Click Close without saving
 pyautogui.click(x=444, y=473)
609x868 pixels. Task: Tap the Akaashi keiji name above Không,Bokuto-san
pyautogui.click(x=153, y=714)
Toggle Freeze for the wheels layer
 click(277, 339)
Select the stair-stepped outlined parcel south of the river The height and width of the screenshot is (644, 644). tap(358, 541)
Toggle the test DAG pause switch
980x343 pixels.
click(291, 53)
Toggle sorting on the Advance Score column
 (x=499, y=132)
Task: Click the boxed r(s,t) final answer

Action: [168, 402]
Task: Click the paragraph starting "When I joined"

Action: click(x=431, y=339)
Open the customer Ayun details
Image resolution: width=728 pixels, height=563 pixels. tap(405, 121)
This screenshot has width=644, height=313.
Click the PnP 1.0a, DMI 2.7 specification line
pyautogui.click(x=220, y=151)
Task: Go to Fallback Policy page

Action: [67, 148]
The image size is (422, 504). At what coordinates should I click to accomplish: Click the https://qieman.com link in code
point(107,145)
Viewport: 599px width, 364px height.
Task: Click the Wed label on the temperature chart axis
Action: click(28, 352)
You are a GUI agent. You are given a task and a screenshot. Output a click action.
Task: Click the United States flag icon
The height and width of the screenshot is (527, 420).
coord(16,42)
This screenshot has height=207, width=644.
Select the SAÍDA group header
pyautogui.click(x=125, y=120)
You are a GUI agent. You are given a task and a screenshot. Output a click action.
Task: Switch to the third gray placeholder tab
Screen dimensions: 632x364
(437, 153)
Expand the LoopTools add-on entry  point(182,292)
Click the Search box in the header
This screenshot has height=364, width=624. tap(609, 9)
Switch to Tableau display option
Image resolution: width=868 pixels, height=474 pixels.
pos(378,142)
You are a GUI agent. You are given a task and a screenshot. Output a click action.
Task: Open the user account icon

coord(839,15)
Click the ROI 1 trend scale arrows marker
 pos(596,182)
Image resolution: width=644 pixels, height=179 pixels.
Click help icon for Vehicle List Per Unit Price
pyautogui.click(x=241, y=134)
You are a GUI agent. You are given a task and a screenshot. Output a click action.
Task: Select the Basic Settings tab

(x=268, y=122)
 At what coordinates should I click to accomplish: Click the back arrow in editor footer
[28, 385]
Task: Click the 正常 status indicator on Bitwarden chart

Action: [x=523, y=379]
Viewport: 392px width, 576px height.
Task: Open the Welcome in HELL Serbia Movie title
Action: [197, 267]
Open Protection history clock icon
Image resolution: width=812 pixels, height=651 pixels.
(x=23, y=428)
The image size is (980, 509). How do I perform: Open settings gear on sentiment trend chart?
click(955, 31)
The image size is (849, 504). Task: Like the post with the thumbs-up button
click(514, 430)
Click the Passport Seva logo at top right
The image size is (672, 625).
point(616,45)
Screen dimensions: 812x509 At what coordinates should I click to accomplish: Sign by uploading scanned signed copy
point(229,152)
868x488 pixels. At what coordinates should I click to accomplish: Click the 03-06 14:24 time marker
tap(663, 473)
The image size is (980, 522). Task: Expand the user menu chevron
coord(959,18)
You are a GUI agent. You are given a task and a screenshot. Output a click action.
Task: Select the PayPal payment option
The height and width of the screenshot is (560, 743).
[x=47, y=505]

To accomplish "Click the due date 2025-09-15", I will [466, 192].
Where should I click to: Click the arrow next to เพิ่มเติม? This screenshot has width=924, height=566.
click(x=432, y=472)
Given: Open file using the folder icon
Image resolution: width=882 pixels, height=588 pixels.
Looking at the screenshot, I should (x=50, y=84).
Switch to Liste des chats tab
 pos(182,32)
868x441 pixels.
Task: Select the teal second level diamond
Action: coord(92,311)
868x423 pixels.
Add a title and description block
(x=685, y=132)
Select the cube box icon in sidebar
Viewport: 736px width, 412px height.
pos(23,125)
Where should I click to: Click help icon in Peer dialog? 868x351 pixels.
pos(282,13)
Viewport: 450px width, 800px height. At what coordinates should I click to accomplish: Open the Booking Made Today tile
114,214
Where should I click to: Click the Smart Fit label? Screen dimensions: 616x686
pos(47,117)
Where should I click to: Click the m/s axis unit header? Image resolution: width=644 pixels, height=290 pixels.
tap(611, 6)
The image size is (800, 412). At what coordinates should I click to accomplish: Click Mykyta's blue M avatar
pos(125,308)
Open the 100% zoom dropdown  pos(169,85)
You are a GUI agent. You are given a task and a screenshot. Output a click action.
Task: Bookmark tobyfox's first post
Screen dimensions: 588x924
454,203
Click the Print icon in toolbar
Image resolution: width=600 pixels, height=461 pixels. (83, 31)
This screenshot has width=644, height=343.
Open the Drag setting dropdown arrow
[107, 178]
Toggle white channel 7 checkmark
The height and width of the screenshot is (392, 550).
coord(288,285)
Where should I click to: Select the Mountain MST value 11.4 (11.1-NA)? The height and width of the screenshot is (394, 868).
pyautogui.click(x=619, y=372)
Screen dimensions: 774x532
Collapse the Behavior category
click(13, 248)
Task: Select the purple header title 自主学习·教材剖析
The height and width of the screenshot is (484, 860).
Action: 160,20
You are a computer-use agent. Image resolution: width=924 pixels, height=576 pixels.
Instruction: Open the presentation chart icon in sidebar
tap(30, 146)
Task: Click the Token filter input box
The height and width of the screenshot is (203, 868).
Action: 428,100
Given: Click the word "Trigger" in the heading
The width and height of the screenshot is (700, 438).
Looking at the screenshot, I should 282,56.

========================================================================

→ TASK BRIEF
Wherever "option" turns up in the records, copy the whole line.

→ SOLUTION TO THIS TASK
Switch to Tableau display option
Task: Select the PayPal payment option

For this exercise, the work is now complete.